**What to work on**:
• A. Answer these questions from the passage on hoaxes and sarcasm, marking each answer with the same numeral:
(i) Which document still has believers in its authenticity?
(ii) Whose arrest did the phony wire service story report?
(iii) What did the authors of the "postmodern criticism" later announce about it?
• B. For each statement, say whether it agrees with the passage on hoaxes and sarcasm, and quote the words that decide it:
(i) The writer publishes a phony story every April First.
(ii) The U.S. reporter who picked up the story was pleased.
(iii) The phony wire service story came from Asia.
• C. Extend the passage on hoaxes and sarcasm, starting after its last sentence.

This will be a familiar experience to anyone who has ever used both Twitter and sarcasm. No matter how outrageous the joke, there are those who will take it seriously and who will insist on taking it seriously even after having been let in on the joke. Thus the "Report From Iron Mountain on the Possibility and Desirability of Peace" still has believers in its authenticity despite being an obvious prank.
Every April First I publish a phony story of some sort. One year recently I produced a wire service story from Europe on the arrest of Bush war crimes lawyer John Yoo. A U.S. reporter who picked up the story was subsequently quite annoyed. As of course are the victims of every stunt pulled by the Yes Men, not to mention the editors of that literary journal a decade or so ago that printed some "postmodern criticism" that the authors later announced was sheer gibberish. But one always hopes that such jokes serve an edifying purpose for some audience.

**Data section**:
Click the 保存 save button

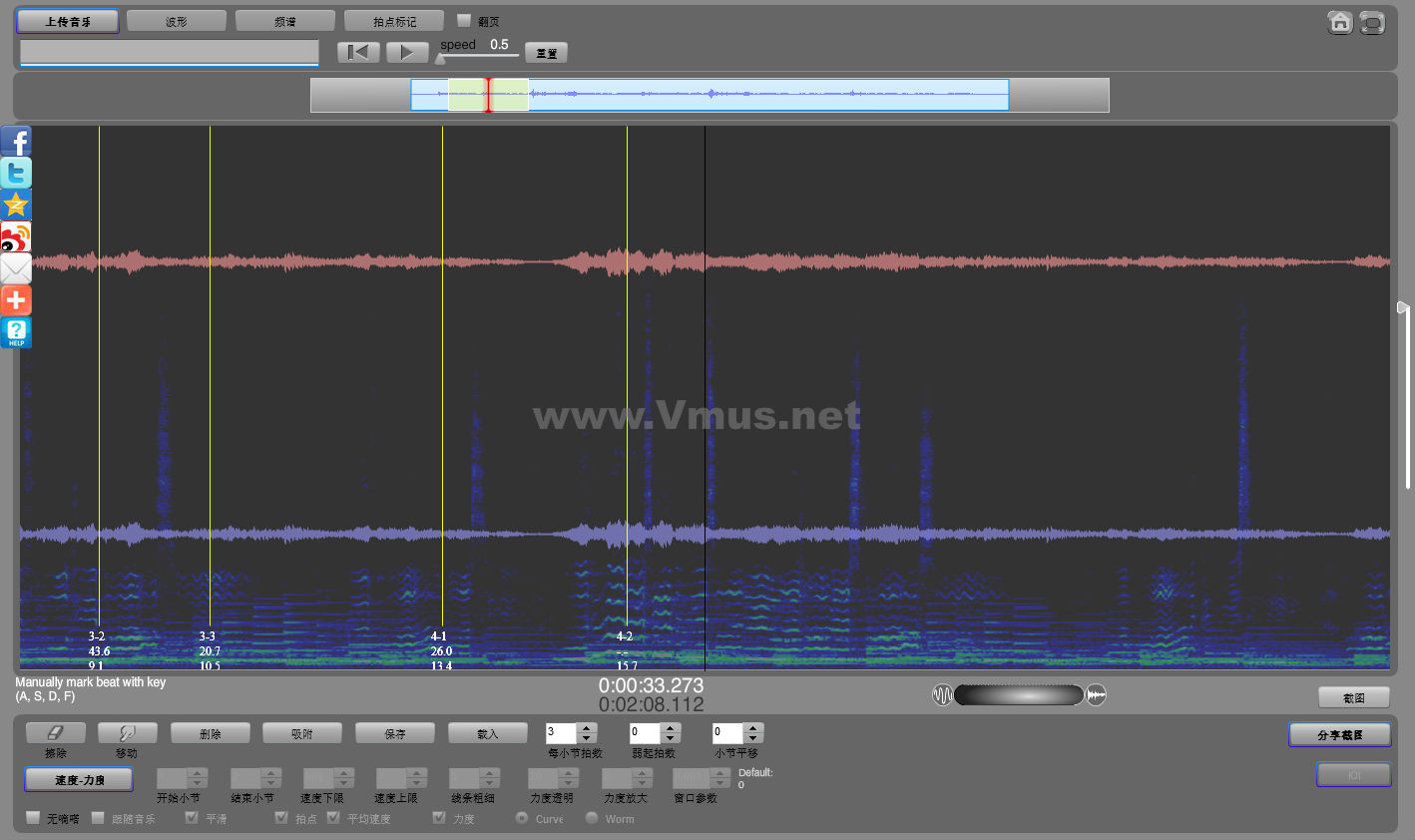[x=395, y=733]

**Written responses**:
• A.
(i) The "Report From Iron Mountain on the Possibility and Desirability of Peace."
(ii) The arrest of Bush war crimes lawyer John Yoo.
(iii) That it was sheer gibberish.

• B.
(i) Yes: "Every April First I publish a phony story of some sort."
(ii) No: "A U.S. reporter who picked up the story was subsequently quite annoyed."
(iii) No: "a wire service story from Europe"

• C.
Outside of the possibility that Machiavelli was actually mocking princes, and with the possible exceptions of the astute readers who thought Jonathan Swift really wanted them to eat their children and the remarks of whoever first joked to John McCain that a certain governor of Alaska would make a good vice president, the "Report From Iron Mountain" may be the grandest satirical fraud we've seen. Colin Powell's war pitch at the United Nations in 2003 doesn't qualify because Powell was lying but serious. Leonard Lewin, the author of the Iron Mountain report, was clearly very serious about war and peace but cannot have written what he wrote without laughing to himself the whole time.
The Iron Mountain report argues, straight-faced and tongue-in-cheek, that the war industry is too big to be replaced, for economic purposes, by spending in any other areas. Of course we could invest everything we spend on the military and more in education, transportation, green energy, healthcare, and sustainable agriculture if we chose to. Presumably Lewin knew that we knew this. The report argues that such spending becomes tied-up with the rest of the economy, whereas war spending -- by virtue of being wasteful and separate -- can be increased and decreased as needed to regulate the rest of the economy. But of course war spending does so little good for the economy because it is wasteful, regulates nothing because it is separate, and has never been reduced to benefit the economy. On the contrary, it increases when corruption in Washington increases, namely almost all the time and much to the detriment of everything else.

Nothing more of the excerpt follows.